Architecture

I3K RAG Enterprise is a production-grade RAG system designed to run 100% locally, inside the customer perimeter. Every component is open-source and licensed under AGPL-3.0, and no data ever leaves the deployment boundary.

This page is the conceptual overview. For installation and runtime details, see the quickstart and the deployment guide.

Components

A I3K RAG Enterprise deployment is composed of the following services:

Component	Port	Role
FastAPI backend	`:8000`	REST API surface, JWT user management, query orchestration
React + Vite frontend	`:3000`	Modern web UI with real-time updates
Qdrant	`:6333`	Vector database for chunk embeddings
Ollama	`:11434`	Local LLM inference server
SQLite	—	User and authentication database
I3K retrieval orchestrator	in-house	RAG pipeline orchestration in Python
Apache Tika + Tesseract	—	Text extraction and OCR for ingested documents

The default LLM served by Ollama is Qwen3:14b-q4_K_M, with Mistral 7B Q4 available as a lighter alternative. The embedding model is BAAI/bge-m3, which covers 29 languages out of the box. All inference happens locally — on NVIDIA CUDA, AMD ROCm, or CPU-only.

No third-party calls

None of the components reach out to external services. Models, embeddings, vector store, user database and UI all live on the server you control.

The 4-step RAG pipeline

Every request flows through four well-defined steps. The pipeline is orchestrated by our in-house retrieval orchestrator inside the FastAPI backend.

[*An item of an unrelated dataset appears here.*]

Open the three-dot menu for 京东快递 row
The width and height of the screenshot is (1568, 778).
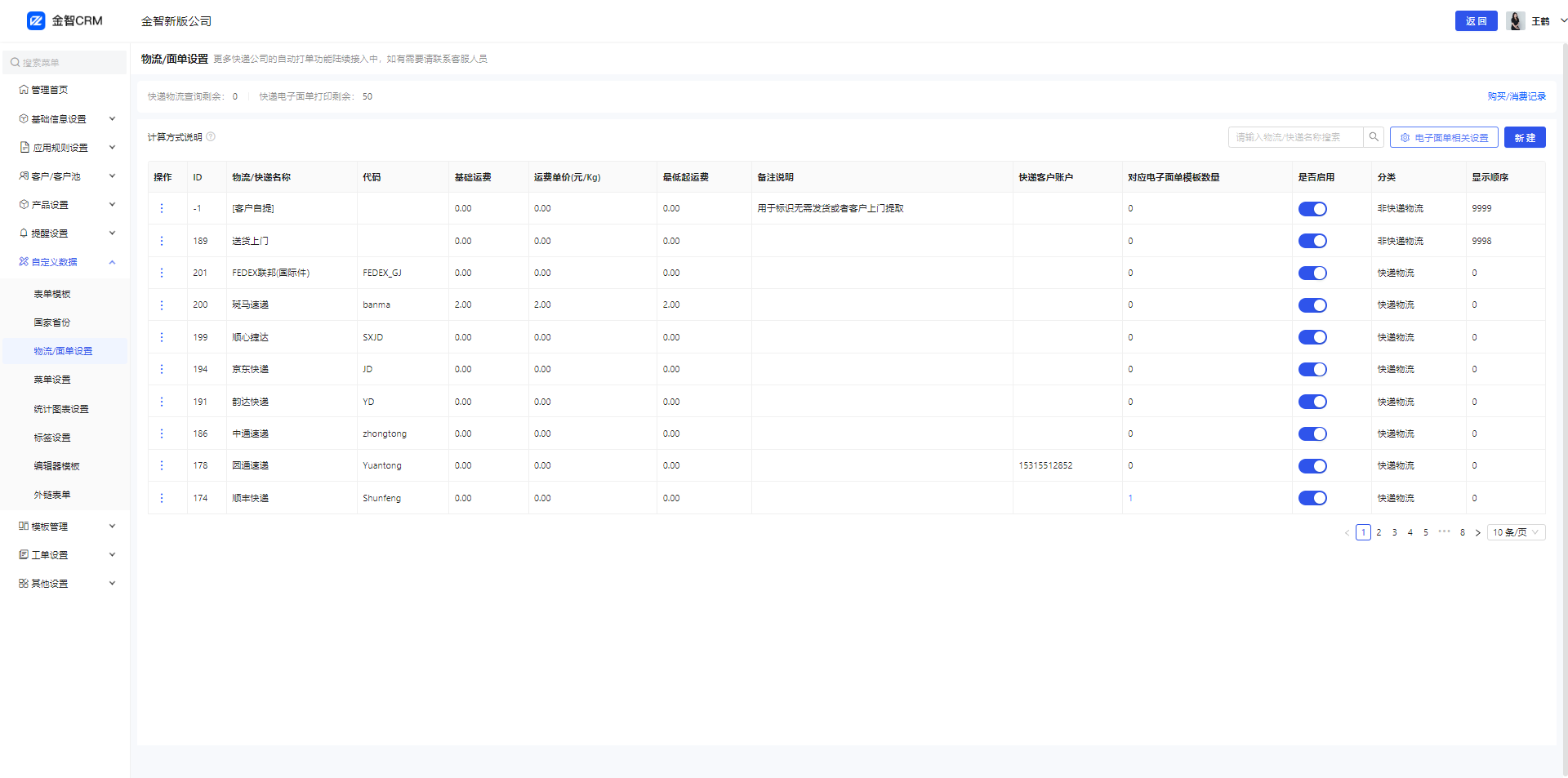[162, 369]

Ingest. Documents are uploaded through the web UI or the REST API. Apache Tika extracts text from PDF, DOCX, DOC, PPTX, PPT, XLSX, XLS, TXT, MD, ODT, RTF, HTML and XML. Tesseract handles OCR for scanned PDF, DOCX, PPTX and XLSX files.
Embed & store. Extracted text is chunked, embedded with BAAI/bge-m3, and stored in Qdrant. Each vector carries metadata used for RBAC filtering at retrieval time.
Retrieve. Our in-house retrieval orchestrator runs semantic retrieval from Qdrant. Relevance threshold and top-K are configurable. Role-based filtering is applied at the retrieval layer, so users only ever see chunks they are entitled to.
Generate. Retrieved chunks are passed to the configured LLM (default: Qwen3:14b-q4_K_M via Ollama) to produce an answer grounded in the document context. Zero external calls.

Multi-user and RBAC

I3K RAG Enterprise ships with JWT authentication and three built-in roles:

User — query-only access. Can ask questions and read answers.
Super User — everything User can do, plus document upload and delete.
Admin — full system management, including user accounts and configuration.

Role enforcement happens at the retrieval layer: permissions are translated into Qdrant metadata filters, so a query never reaches the LLM with chunks the caller is not allowed to see.

Data sovereignty

I3K RAG Enterprise is built around a single rule: nothing leaves the perimeter.

All LLMs run inside Ollama on the server itself.
Embeddings are computed locally by the FastAPI backend.
Qdrant stores vectors on local disk.
SQLite holds user and auth state on local disk.
No telemetry, no analytics, no model-update calls by default.

This makes the system suitable for environments where data residency, contractual confidentiality or regulatory requirements forbid sending content to external APIs.

Security

Transport — terminate TLS at the reverse proxy of your choice in front of the FastAPI backend.
Authentication — JWT tokens with configurable expiration.
Password hashing — bcrypt on the user database.
Audit log — application-level log of authentication, document operations and admin actions.
Network egress — none by default. The deployment can be run on a fully air-gapped host.

Scaling

A single-server deployment is production-ready for 10,000+ documents. Vertical scaling is the recommended first step: more RAM lets Qdrant keep larger indices in memory, a GPU lets Ollama serve Qwen3:14b at higher throughput, and additional cores shorten ingestion time.

For larger datasets and horizontal layouts, see the deployment guide.

Backup

Backups are handled by the integrated rclone layer, which supports 70+ storage providers (S3, Azure Blob, GCS, B2, SFTP, WebDAV and many others). The same mechanism backs up the Qdrant collection, the SQLite database and the uploaded source documents, so a restore brings the system back to a consistent state.

Repository

Source code lives at github.com/I3K-IT/RAG-Enterprise under the AGPL-3.0 license.